### Dataset entries
________

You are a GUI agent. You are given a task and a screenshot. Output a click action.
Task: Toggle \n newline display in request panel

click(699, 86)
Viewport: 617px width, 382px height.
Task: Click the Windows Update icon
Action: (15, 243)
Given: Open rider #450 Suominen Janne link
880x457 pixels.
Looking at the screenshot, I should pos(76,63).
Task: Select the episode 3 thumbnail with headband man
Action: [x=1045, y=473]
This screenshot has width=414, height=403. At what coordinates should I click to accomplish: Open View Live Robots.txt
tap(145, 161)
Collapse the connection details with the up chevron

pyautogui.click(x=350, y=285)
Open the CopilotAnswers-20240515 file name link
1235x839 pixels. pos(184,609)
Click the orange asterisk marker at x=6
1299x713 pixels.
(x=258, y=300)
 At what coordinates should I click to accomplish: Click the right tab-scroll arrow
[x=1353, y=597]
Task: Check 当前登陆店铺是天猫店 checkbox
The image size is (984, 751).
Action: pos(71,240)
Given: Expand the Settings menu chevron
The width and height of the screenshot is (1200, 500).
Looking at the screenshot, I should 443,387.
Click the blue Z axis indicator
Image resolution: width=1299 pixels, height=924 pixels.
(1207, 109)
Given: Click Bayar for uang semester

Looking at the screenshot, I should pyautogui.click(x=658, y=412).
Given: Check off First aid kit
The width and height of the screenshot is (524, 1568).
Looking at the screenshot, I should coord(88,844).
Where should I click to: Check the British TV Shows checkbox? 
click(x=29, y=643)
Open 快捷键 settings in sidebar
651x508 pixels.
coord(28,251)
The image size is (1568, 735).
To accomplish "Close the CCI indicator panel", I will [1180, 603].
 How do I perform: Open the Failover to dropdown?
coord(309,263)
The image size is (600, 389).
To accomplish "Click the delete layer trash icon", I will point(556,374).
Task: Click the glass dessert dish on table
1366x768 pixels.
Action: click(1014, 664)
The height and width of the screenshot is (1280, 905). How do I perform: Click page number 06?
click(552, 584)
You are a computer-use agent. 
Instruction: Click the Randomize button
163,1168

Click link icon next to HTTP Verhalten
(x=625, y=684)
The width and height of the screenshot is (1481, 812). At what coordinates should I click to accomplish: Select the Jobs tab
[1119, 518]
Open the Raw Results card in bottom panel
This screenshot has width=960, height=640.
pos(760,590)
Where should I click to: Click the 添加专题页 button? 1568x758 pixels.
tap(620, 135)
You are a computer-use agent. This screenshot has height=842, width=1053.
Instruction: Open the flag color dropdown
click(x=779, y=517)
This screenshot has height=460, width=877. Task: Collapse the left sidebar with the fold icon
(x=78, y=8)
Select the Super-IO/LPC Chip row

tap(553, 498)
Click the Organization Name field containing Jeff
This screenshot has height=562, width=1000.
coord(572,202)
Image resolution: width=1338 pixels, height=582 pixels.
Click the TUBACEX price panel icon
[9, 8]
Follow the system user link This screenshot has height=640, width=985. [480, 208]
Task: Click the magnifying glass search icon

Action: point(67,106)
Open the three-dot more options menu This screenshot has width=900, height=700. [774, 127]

________

### WHAT IS REQUIRED
Output the complete set of records word for word.

### REPLY
You are a GUI agent. You are given a task and a screenshot. Output a click action.
Task: Toggle \n newline display in request panel

click(699, 86)
Viewport: 617px width, 382px height.
Task: Click the Windows Update icon
Action: (15, 243)
Given: Open rider #450 Suominen Janne link
880x457 pixels.
Looking at the screenshot, I should pos(76,63).
Task: Select the episode 3 thumbnail with headband man
Action: [x=1045, y=473]
This screenshot has width=414, height=403. At what coordinates should I click to accomplish: Open View Live Robots.txt
tap(145, 161)
Collapse the connection details with the up chevron

pyautogui.click(x=350, y=285)
Open the CopilotAnswers-20240515 file name link
1235x839 pixels. pos(184,609)
Click the orange asterisk marker at x=6
1299x713 pixels.
(x=258, y=300)
 At what coordinates should I click to accomplish: Click the right tab-scroll arrow
[x=1353, y=597]
Task: Check 当前登陆店铺是天猫店 checkbox
The image size is (984, 751).
Action: pos(71,240)
Given: Expand the Settings menu chevron
The width and height of the screenshot is (1200, 500).
Looking at the screenshot, I should 443,387.
Click the blue Z axis indicator
Image resolution: width=1299 pixels, height=924 pixels.
(1207, 109)
Given: Click Bayar for uang semester

Looking at the screenshot, I should pyautogui.click(x=658, y=412).
Given: Check off First aid kit
The width and height of the screenshot is (524, 1568).
Looking at the screenshot, I should coord(88,844).
Where should I click to: Check the British TV Shows checkbox? 
click(x=29, y=643)
Open 快捷键 settings in sidebar
651x508 pixels.
coord(28,251)
The image size is (1568, 735).
To accomplish "Close the CCI indicator panel", I will [1180, 603].
 How do I perform: Open the Failover to dropdown?
coord(309,263)
The image size is (600, 389).
To accomplish "Click the delete layer trash icon", I will point(556,374).
Task: Click the glass dessert dish on table
1366x768 pixels.
Action: click(1014, 664)
The height and width of the screenshot is (1280, 905). How do I perform: Click page number 06?
click(552, 584)
You are a computer-use agent. 
Instruction: Click the Randomize button
163,1168

Click link icon next to HTTP Verhalten
(x=625, y=684)
The width and height of the screenshot is (1481, 812). At what coordinates should I click to accomplish: Select the Jobs tab
[1119, 518]
Open the Raw Results card in bottom panel
This screenshot has width=960, height=640.
pos(760,590)
Where should I click to: Click the 添加专题页 button? 1568x758 pixels.
tap(620, 135)
You are a computer-use agent. This screenshot has height=842, width=1053.
Instruction: Open the flag color dropdown
click(x=779, y=517)
This screenshot has height=460, width=877. Task: Collapse the left sidebar with the fold icon
(x=78, y=8)
Select the Super-IO/LPC Chip row

tap(553, 498)
Click the Organization Name field containing Jeff
This screenshot has height=562, width=1000.
coord(572,202)
Image resolution: width=1338 pixels, height=582 pixels.
Click the TUBACEX price panel icon
[9, 8]
Follow the system user link This screenshot has height=640, width=985. [480, 208]
Task: Click the magnifying glass search icon

Action: point(67,106)
Open the three-dot more options menu This screenshot has width=900, height=700. [774, 127]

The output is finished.